A suggested dilution range for abobotulinumtoxinA is 0.6 to 2.5 mL of saline in 300 units of toxin.[5] If more significant dilutions are sought, the provider must be aware that there is an increased risk of spreading the toxin to unwanted areas. This can lead to adverse effects such as eyelid ptosis and suboptimal results.
Using a 20 gauge needle, the desired amount of 0.9% normal saline can be drawn up and inserted into the vacuum-sealed vial. The vial should be gently swirled around, avoiding any shaking movements. Once mixed, the fluid can be drawn up into a 1 mL syringe. Typically, a 30 or 31 gauge 0.5-inch needle is used for injection. When using an insulin syringe with an attached 31 gauge needle, the vial stopper should be removed to avoid blunting the needle tip.
To reduce the chance of post-procedural bruising, patients should avoid supplements and medications known to increase bruising during the days before and after the procedure. These include ginkgo biloba, vitamin E, garlic, alcohol, aspirin, NSAIDs, blood thinners, and SSRIs.[4] Pre- and post-injection application of an ice pack to the injected area has also been shown to decrease bleeding, as well as pain.[19]
Application of pre-injection topical anesthesia is a safe option with a significant reduction in pain scores.[20][4] The use of a vibration device may also help reduce injection pain.[21]
Technique or Treatment
Makeup should ideally be removed and the skin cleansed with an alcohol pad. An option for beginners is to mark injection sites with an erasable marker or pencil; however, injections should be performed just adjacent to the marking to avoid tattooing the skin. There is significant variability in injection technique, and injections should be tailored to the individual patient's needs. Male patients typically have larger and stronger facial muscles and require higher doses.
The glabellar complex is the most commonly injected facial area overall.[2] Injection of the corrugator supercilii begins with the identification of the course of the relatively narrow muscle belly. The provider may ask the patient to move the brows medially and pinch the medial brow to feel for the tensed muscle.
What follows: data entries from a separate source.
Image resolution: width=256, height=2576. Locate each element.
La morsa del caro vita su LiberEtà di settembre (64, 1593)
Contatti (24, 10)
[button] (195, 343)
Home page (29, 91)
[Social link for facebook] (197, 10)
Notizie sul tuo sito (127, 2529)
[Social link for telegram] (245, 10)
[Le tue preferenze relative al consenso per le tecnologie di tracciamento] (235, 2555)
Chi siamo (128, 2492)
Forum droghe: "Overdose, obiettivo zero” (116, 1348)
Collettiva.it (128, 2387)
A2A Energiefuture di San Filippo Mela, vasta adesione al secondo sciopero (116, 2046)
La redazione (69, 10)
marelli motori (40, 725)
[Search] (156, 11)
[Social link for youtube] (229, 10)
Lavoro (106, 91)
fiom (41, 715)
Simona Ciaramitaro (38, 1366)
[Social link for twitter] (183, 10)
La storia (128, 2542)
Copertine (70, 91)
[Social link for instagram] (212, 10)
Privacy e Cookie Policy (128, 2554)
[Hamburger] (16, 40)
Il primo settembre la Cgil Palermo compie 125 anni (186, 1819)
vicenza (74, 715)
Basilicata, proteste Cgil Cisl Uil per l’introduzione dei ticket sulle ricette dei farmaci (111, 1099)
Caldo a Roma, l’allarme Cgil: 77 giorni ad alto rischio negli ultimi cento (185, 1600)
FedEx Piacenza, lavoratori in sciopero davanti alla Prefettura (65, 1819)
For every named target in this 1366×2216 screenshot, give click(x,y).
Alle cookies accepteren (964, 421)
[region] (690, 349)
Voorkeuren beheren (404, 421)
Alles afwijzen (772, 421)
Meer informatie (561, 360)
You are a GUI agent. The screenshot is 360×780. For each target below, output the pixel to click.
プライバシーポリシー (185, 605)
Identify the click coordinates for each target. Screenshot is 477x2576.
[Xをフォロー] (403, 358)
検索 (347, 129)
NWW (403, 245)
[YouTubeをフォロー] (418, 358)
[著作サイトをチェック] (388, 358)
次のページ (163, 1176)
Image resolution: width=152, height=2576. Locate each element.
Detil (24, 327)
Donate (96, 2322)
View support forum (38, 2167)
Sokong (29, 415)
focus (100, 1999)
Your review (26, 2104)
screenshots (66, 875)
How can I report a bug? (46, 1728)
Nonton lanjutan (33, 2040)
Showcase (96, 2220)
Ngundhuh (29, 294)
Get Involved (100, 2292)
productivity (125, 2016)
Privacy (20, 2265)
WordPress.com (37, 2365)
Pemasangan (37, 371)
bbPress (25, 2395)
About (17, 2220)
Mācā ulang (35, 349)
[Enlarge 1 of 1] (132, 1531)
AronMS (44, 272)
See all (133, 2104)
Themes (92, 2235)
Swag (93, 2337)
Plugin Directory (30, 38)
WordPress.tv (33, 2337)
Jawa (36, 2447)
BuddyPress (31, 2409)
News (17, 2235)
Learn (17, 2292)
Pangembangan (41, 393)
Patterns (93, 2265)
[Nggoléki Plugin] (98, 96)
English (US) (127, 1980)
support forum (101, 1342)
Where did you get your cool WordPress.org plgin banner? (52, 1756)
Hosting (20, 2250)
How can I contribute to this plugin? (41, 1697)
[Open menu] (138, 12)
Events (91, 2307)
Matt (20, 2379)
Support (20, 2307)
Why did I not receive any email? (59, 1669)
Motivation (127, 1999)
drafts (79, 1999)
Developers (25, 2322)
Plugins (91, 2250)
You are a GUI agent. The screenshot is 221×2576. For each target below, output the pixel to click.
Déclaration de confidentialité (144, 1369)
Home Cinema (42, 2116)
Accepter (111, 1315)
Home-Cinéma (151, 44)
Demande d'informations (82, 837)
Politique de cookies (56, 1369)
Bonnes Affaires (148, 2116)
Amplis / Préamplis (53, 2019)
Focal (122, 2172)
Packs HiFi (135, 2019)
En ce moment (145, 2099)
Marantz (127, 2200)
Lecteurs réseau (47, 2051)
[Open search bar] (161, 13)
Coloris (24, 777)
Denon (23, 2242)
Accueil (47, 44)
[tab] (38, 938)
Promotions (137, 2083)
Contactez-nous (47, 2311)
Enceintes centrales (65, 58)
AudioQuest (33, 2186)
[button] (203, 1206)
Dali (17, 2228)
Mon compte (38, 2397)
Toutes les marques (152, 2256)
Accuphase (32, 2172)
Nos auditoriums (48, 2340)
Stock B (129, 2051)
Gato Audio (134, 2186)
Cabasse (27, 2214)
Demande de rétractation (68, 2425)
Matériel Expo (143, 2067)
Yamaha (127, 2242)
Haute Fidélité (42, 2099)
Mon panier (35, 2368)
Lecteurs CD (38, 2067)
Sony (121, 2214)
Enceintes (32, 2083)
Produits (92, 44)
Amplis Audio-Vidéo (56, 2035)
In this region, the provider should place the injection deep (supraperiosteal) in order to avoid the more superficially situated frontalis muscle. Laterally, while the patient is contracting the muscle, the insertion can be recognized where there is puckering of the overlying forehead skin. In this region, a superficial injection should be employed to avoid the frontalis.[22] To avoid the diffusion of toxin into the levator palpebrae superioris (LPS) leading to ptosis, the provider should inject the corrugator 1 cm above the superior eyebrow and ask the patient to remain vertical for 2-3 hours post-injection.[3] Extra care must be taken the assure the lateral most of the corrugator injections is performed superficially and slowly to prevent diffusion. Patients who have a history of eyelid ptosis after botulinum toxin injections should be counseled that their particular anatomy might predispose them to the diffusion of toxin into the LPS.[7]
The procerus is also located in the glabellar region. If there is no horizontal rhytid when the patient draws the eyebrows medially, chemical denervation of the procerus may not be required.[8] Injections are performed superficially just below the skin (no greater than 4 mm deep) in the region between the eyebrows.[12] Glabellar complex dosing ranges from 8 to 40 units, dispersed over 3-7 injection points between the CS and procerus.[23] A typical total dose of onabotulinumtoxinA in the glabellar region is 20 units, and the optimum recommended dose of abobotulinumtoxinA in the glabella is 50 units.[2]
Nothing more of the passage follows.